* **Provided text**
Outside Brazil the circulation of bossa nova became more complex, the result of the action of a considerable series of mediators, including musicians, producers, editors, the specialized critics, and the diplomatic service, amongst other agents. The ambitions and senses which bossa nova represented in the Brazilian context were gradually changing and acquiring new connotations as it crossed linguistic and geographic frontiers. In this process, bossa nova was transformed into an object of constant appropriations and hybridizations among the mediators which connected Brazil with European countries and the United States, constituting an international sphere of cultural exchanges whose flow expanded globally at the end of the twentieth century.
It is possible to map this phenomenon initially through the various musical tours of US artists in Brazil which during the 1950s constituted evidence of contacts and interactions between foreign and local musicians. The importance of official support was debated in the daily press and proposals for diplomatic action in the international diffusion of the music produced in the country became the object of actions of the Brazilian government. An initial landmark in the cultural diffusion policies can be seen in the ambiguous support for the international divulgation of the 1959 film Orfeu Negro.7 With music being its principal theme and presenting songs such as A felicidade (Tom Jobim/Vinícius de Moraes) and Manhã de Carnaval (Luiz Bonfá/Antonio Maria) prominently in the plot, the film created opportunities for these songs to gain autonomous repercussion in relation to the musical soundtrack. Many French artists made renditions of Manhã de Carnaval, which revealed the commercial consecration of the song - via film - in France. In 1959 alone, Vanja Orico, Dalida, Maria Candido, John William, André Dassary, Tino Rossi, Marie José, and Gloria Lasso, amongst others released their own versions, with the title Chanson d'Orphée and lyrics translated into French.
In these renditions new meanings were proposed aiming to meet the demands of local audiences: focus on the dramatic aspect of the melody, a new meaning given to the lyrics by the translation, an emphasis on the percussive ensemble which in general meant a Latin/o tinge, amongst others.
In the wake of this achievement, throughout the 1960s a market segment remained opened in France for Brazilian and Franco-Brazilian cinematography, becoming an important canal for circulation of music. Therefore, due to the commercial and critical success obtained by this production, Brazilian songs, films, and artists began to circulate at a global scale.

* **Excerpted records**
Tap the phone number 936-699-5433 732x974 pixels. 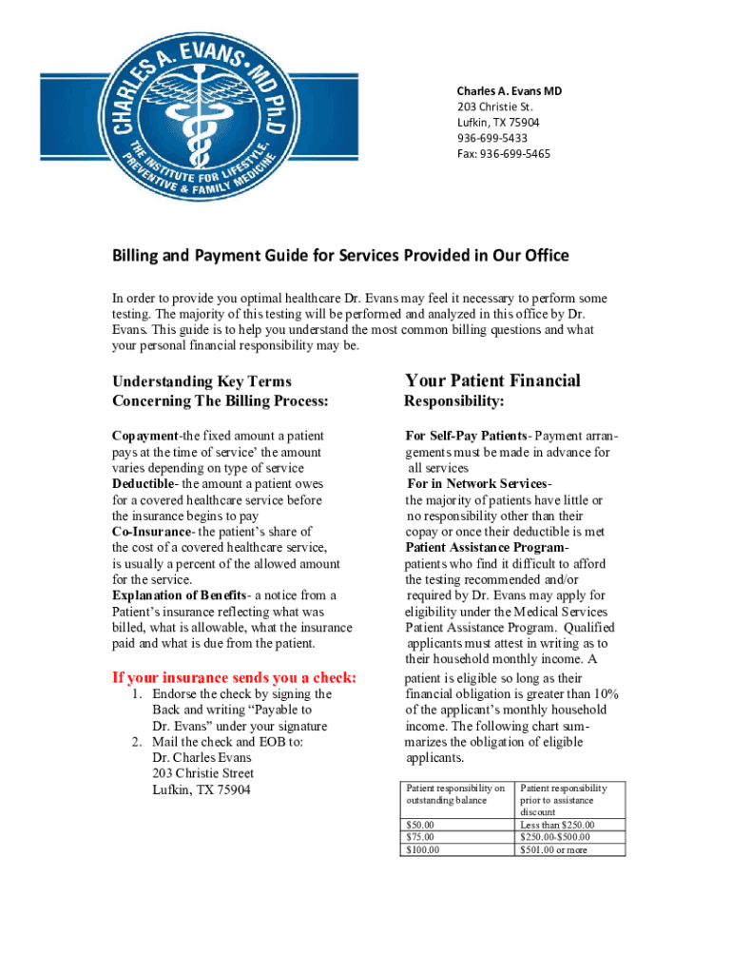click(491, 138)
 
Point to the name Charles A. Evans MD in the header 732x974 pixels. click(509, 90)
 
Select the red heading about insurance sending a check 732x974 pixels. click(234, 677)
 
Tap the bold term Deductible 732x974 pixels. click(144, 484)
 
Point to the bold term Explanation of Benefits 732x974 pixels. click(180, 595)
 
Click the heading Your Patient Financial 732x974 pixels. click(492, 380)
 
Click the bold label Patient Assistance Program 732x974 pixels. click(487, 548)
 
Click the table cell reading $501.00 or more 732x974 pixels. click(554, 849)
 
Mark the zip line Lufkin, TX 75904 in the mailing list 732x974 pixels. click(201, 789)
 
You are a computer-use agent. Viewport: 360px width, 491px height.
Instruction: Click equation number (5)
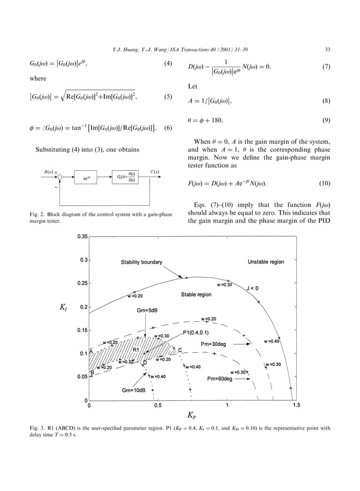(x=168, y=96)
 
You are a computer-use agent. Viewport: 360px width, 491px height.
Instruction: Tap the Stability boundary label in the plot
(x=141, y=262)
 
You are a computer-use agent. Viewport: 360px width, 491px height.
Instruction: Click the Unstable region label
(x=266, y=262)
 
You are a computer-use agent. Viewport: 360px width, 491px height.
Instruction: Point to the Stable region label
(x=196, y=294)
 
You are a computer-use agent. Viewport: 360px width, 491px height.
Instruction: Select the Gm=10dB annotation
(x=135, y=390)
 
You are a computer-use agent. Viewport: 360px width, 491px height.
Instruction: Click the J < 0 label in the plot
(x=252, y=288)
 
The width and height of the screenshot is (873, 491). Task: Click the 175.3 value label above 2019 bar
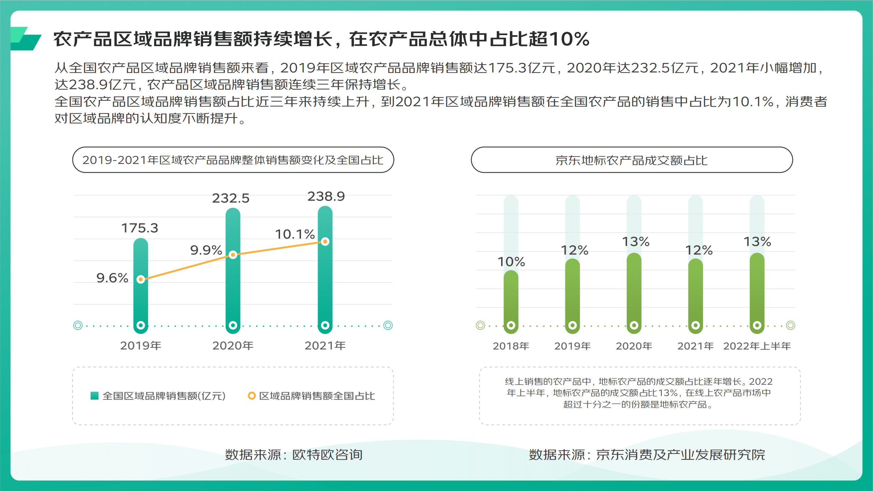pyautogui.click(x=140, y=228)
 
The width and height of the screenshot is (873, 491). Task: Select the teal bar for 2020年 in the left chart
pyautogui.click(x=233, y=290)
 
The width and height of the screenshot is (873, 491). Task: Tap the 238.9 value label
pyautogui.click(x=326, y=197)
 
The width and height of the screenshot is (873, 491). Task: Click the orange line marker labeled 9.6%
pyautogui.click(x=141, y=279)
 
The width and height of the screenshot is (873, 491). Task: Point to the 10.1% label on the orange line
pyautogui.click(x=295, y=234)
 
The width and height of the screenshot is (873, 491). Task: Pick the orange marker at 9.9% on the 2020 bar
pyautogui.click(x=233, y=255)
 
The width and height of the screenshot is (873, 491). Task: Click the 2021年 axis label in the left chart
pyautogui.click(x=325, y=346)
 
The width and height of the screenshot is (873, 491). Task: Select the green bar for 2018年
pyautogui.click(x=511, y=300)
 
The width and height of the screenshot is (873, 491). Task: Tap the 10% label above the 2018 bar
pyautogui.click(x=511, y=262)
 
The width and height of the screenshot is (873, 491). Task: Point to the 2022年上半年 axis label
pyautogui.click(x=757, y=346)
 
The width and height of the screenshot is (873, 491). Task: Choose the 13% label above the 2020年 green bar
pyautogui.click(x=636, y=242)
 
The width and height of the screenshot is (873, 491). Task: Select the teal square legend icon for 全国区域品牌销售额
pyautogui.click(x=94, y=395)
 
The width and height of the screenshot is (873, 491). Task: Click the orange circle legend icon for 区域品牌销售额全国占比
pyautogui.click(x=251, y=395)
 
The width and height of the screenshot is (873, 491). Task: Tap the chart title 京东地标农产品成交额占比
pyautogui.click(x=631, y=160)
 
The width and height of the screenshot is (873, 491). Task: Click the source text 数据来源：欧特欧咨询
pyautogui.click(x=293, y=454)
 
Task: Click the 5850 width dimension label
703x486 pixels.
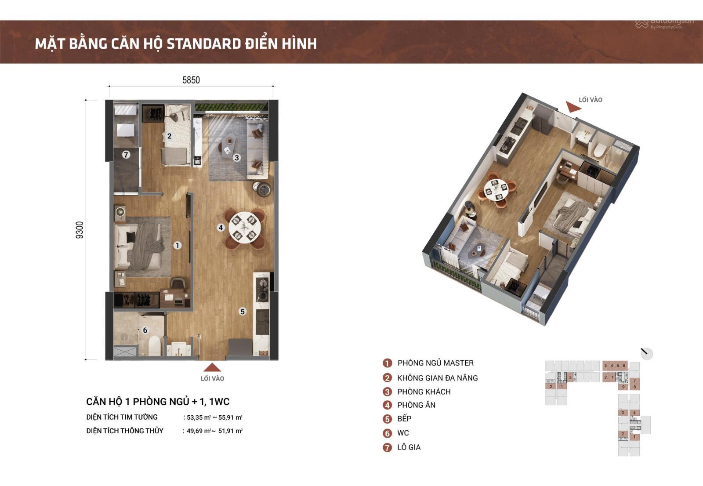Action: (191, 80)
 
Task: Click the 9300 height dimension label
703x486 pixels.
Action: (80, 229)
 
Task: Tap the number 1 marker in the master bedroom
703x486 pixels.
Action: (177, 245)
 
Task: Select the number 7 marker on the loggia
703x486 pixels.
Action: (126, 155)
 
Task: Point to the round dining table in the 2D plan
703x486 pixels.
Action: (245, 228)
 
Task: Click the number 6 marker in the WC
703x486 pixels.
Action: (145, 330)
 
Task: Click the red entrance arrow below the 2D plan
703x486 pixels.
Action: (212, 367)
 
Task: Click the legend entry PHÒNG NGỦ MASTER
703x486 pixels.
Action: (435, 363)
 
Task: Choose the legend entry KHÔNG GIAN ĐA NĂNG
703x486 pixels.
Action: (437, 378)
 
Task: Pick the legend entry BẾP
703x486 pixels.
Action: (404, 419)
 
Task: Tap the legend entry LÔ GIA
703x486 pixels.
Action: (409, 447)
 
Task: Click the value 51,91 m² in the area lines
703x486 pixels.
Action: (233, 431)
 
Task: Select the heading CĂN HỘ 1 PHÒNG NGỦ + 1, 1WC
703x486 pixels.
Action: (158, 402)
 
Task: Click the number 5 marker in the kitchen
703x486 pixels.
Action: (243, 312)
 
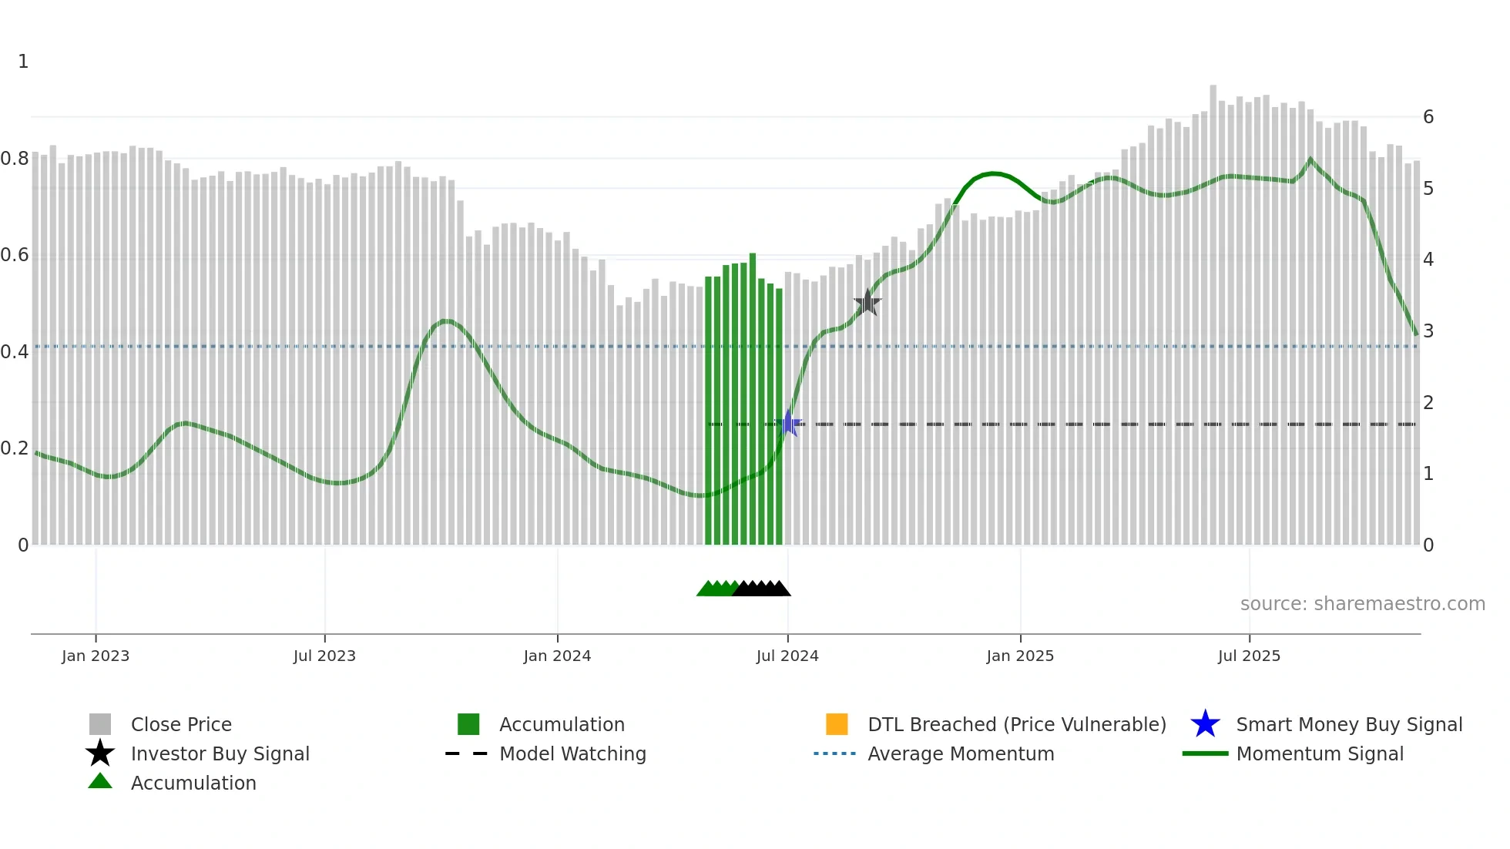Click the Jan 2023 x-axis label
(96, 656)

* **Exercise tasks**
1) Reproduce the passage on bossa nova abroad word for word, everything from "In these renditions" down to "a global scale.".
2) Carry on the passage on bossa nova abroad from the point where it stops.
The entries are separate material and have nothing to do with the text on bossa nova.

* **Per-task outputs**
1)
In these renditions new meanings were proposed aiming to meet the demands of local audiences: focus on the dramatic aspect of the melody, a new meaning given to the lyrics by the translation, an emphasis on the percussive ensemble which in general meant a Latin/o tinge, amongst others.
In the wake of this achievement, throughout the 1960s a market segment remained opened in France for Brazilian and Franco-Brazilian cinematography, becoming an important canal for circulation of music. Therefore, due to the commercial and critical success obtained by this production, Brazilian songs, films, and artists began to circulate at a global scale.

2)
The circulation of Orfeu Negro among US musicians was equally striking, particularly among instrumentalists linked to jazz, and was fundamental for some of them to come to Brazil to get more intimate contact with the music produced in the country. These meetings were crucial for the emergence of various albums dedicated to bossa nova, such as Jazz Samba by Charlie Byrd and Stan Getz. This included an instrumental version of Desafinado (Jobim/Mendonça), which reached no. 4 on the Adult Contemporary Chart in 1962 and no. 14 on the Billboard Hot 100 in the same year. At the same time Stan Getz obtained a Grammy in the category "Best Jazz Performance - Soloist Or Small Group (Instrumental)" in 1962, for his interpretation of Desafinado. In the duo's arrangement, centered on the clear appearance of the melody on the saxophone, the syncopated rhythm of the guitar which characterized the style on Brazil lost importance, with this dimension being emphasized by the percussion-drums ensemble. This interpretation revealed the new meanings achieved by bossa nova in this new context, imposing a model for subsequent releases in the form of hybrid products, crossovers which explored the rhythmic exoticism of bossa nova and samba with the cultural capital of jazz. Symptomatically, much of the works released used to some extent the label Jazz Samba.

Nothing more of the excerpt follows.